"Portland" is a short story about an architect, and an odd one

"Portland" is a short story about an architect, and an odd one. While set in Portland, Boullée's Cenotaph for Sir Isaac Newton is visited, along with an elaborate tattoo. 1

The doorbell rings for the second time today and only the second time since he moved into the condo a month ago. He opens the door to a slender woman in a sleeveless shift of pale color and pattern.

“You got my card,” she says, politely, though with some insistence.

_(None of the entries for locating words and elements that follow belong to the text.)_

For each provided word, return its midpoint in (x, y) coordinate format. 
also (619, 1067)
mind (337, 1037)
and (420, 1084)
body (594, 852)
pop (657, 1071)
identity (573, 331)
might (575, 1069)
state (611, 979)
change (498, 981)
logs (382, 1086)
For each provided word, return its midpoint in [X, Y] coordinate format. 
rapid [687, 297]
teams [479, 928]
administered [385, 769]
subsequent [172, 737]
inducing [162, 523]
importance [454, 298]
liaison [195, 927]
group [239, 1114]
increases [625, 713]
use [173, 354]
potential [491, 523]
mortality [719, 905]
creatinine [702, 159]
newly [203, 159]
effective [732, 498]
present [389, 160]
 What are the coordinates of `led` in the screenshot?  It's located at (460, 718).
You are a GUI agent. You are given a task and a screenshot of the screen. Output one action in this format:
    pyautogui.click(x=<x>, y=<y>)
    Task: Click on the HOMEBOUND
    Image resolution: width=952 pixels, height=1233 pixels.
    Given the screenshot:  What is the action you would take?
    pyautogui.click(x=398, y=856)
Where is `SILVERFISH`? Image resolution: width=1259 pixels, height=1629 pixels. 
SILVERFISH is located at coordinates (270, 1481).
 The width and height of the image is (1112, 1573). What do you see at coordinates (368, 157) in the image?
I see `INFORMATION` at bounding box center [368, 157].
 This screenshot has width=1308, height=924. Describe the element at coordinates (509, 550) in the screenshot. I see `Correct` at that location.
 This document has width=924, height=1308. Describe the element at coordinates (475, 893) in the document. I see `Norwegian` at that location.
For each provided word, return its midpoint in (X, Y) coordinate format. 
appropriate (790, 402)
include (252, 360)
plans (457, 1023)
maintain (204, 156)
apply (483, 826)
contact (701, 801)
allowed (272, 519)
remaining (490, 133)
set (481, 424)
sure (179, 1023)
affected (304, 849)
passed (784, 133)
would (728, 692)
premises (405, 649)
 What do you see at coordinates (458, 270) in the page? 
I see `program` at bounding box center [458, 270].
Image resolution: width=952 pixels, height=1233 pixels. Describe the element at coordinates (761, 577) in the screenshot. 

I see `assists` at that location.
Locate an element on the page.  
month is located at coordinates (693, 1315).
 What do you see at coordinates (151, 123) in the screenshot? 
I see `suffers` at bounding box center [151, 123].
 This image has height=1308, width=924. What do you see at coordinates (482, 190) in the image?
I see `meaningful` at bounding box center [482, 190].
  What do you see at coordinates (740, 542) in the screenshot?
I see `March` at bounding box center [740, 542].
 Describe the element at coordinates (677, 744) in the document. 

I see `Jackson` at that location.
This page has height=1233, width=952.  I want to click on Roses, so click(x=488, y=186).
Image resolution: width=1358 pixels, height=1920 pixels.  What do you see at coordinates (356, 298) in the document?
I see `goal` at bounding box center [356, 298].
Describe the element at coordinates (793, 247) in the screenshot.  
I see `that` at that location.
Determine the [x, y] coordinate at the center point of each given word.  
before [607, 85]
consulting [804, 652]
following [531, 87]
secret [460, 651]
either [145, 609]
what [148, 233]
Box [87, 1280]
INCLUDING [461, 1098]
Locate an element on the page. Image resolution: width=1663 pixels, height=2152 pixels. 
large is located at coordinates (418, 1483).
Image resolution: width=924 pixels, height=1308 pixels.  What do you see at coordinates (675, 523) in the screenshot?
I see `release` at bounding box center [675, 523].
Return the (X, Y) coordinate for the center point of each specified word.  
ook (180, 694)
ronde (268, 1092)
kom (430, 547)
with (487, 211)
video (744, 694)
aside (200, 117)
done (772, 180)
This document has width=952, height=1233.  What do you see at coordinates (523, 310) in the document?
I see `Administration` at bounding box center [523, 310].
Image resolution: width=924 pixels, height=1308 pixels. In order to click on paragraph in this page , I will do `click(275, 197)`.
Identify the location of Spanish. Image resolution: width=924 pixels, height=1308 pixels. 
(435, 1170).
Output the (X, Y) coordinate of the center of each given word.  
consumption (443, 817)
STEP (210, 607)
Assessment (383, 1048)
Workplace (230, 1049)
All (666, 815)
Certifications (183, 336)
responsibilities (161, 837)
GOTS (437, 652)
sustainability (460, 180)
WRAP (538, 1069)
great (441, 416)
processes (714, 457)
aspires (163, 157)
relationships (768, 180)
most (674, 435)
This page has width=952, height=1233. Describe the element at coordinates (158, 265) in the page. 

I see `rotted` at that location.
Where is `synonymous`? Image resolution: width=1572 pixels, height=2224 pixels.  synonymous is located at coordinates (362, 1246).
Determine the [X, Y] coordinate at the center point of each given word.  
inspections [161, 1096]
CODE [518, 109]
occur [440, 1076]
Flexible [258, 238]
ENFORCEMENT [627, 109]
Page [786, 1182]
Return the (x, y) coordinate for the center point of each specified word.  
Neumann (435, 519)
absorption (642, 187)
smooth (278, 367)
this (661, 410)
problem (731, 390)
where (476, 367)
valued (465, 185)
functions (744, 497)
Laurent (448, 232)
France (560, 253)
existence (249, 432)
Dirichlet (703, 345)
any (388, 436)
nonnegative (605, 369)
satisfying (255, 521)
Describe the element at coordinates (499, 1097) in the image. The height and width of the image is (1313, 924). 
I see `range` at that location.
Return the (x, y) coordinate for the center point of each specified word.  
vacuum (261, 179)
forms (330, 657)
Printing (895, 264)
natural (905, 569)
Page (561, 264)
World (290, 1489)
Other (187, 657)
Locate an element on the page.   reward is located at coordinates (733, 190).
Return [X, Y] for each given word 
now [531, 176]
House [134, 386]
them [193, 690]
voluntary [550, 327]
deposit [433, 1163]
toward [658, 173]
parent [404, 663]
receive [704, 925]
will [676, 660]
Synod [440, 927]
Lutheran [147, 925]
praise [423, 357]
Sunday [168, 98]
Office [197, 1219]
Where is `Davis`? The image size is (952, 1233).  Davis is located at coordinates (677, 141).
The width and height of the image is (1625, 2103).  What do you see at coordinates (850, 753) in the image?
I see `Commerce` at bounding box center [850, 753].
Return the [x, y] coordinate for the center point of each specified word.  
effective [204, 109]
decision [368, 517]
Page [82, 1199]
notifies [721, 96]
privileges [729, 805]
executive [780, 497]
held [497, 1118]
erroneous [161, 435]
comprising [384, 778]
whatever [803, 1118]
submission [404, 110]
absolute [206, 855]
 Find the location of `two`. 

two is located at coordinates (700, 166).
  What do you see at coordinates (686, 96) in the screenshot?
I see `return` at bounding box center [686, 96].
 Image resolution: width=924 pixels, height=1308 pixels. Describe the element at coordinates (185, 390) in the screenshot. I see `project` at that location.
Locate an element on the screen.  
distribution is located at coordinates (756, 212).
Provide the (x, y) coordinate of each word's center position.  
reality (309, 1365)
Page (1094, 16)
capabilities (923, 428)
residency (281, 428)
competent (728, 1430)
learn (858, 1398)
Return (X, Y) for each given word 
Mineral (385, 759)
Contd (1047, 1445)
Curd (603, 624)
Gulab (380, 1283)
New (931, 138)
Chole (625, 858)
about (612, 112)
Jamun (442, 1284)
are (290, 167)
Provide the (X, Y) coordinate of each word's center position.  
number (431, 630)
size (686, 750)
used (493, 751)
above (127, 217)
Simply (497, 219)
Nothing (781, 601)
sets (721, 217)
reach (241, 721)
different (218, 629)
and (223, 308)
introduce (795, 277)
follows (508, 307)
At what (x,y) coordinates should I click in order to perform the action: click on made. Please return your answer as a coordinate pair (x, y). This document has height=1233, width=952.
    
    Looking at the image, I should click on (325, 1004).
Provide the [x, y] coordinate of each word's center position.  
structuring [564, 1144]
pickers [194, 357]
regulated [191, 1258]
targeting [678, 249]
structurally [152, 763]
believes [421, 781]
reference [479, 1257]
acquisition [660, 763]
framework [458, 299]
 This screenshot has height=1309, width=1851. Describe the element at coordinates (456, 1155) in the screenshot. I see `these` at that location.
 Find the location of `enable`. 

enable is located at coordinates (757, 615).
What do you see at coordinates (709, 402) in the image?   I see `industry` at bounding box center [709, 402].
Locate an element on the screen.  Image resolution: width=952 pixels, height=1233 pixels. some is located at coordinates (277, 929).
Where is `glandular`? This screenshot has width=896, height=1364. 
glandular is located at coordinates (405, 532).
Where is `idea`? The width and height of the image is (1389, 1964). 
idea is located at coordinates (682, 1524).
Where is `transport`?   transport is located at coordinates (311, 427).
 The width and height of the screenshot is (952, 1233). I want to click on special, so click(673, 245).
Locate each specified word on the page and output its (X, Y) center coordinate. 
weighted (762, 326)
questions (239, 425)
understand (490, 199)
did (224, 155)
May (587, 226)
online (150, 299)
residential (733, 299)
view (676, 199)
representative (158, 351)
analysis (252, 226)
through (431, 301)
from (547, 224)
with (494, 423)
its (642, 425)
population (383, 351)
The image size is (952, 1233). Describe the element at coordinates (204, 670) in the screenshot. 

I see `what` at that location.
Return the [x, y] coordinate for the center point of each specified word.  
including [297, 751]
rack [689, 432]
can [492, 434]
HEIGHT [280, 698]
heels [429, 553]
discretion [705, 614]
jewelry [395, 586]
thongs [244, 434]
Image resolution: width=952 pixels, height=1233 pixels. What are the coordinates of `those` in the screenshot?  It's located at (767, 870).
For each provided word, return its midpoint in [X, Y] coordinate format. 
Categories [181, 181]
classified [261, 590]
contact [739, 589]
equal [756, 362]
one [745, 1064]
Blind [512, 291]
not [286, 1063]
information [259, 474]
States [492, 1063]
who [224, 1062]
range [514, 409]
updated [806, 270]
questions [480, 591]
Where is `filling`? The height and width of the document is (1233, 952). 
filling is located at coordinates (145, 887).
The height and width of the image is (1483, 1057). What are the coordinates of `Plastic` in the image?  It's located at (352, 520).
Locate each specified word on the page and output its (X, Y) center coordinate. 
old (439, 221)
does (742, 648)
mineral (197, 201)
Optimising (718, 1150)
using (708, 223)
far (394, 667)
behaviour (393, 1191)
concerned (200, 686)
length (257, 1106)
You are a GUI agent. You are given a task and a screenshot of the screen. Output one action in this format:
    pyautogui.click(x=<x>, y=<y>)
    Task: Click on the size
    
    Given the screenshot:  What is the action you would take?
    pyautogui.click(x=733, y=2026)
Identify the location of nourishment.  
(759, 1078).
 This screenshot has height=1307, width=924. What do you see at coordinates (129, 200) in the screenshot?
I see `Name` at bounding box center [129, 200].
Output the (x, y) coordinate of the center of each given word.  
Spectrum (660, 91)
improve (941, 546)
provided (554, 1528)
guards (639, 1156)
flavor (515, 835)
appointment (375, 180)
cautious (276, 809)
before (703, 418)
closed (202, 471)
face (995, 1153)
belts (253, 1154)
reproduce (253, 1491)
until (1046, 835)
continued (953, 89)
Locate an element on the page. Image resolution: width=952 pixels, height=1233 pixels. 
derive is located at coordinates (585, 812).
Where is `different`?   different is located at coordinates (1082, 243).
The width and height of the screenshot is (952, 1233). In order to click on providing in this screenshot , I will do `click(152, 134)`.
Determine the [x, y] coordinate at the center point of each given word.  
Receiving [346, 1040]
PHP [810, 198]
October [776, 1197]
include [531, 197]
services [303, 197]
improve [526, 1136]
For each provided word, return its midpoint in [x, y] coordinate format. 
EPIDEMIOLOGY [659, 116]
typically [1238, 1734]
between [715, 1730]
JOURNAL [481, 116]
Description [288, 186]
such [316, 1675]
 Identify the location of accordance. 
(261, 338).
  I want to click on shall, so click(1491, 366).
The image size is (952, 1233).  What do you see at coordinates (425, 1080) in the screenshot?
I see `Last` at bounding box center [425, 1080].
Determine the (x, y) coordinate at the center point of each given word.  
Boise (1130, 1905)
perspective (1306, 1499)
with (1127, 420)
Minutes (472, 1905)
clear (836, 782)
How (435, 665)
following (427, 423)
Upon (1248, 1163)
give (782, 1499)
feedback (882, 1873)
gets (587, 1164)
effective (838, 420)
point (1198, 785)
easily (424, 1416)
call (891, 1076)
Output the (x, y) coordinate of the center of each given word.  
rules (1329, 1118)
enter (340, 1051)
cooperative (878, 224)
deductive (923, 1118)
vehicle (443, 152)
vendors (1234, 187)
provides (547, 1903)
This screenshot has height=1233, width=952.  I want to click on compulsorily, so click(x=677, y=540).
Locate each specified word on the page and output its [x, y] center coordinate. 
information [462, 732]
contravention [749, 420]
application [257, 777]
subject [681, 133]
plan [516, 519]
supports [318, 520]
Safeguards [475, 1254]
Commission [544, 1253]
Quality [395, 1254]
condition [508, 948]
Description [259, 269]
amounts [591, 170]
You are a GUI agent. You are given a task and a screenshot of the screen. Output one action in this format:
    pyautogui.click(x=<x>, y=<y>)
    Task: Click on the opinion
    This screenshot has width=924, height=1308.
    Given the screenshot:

The first time the bell rang was this morning for delivery of a print of Étienne-Louis Boullée’s cenotaph, which he hung in the landing of the stairs he just descended, now hovering above, behind him, a huge dark sphere against a dramatic sky, set on a massive circular base.

It is August and it is hot, pushing a hundred at least. It’s the kind of heat that slows thought and melts reserve and makes you aware only of the present moment, the only apparent truth of which is that it is hot. There is, however, a faint breeze.

“Yes,” he says but doesn’t know what she means though feels he should. Somehow her flat question, like her unexpected appearance, feels related to the heat.

She explains. She is a real estate agent who is looking for sellers so she can find buyers.

Now it makes sense. Actually he has received a dozen cards with the same request but doesn’t tell her. He doesn’t remember hers, however, though her picture must have been on it. He tells her he has just moved in so isn’t interested in selling, but instead of motioning towards parting he rests. He’s not eager to go back upstairs where it is hotter.

She lingers too, listing in the heat with weight on her left foot and head to the other side, creating slight asymmetric angles that show in folds down the looseness of her dress. She is quite young and likely new to real estate, likely indecisive and uncertain, perhaps a bit afraid. Plain, with auburn hair that falls to her shoulders and a long face that does not promote or defend, she has a quiet presence that appeals to him, an unstudied grace.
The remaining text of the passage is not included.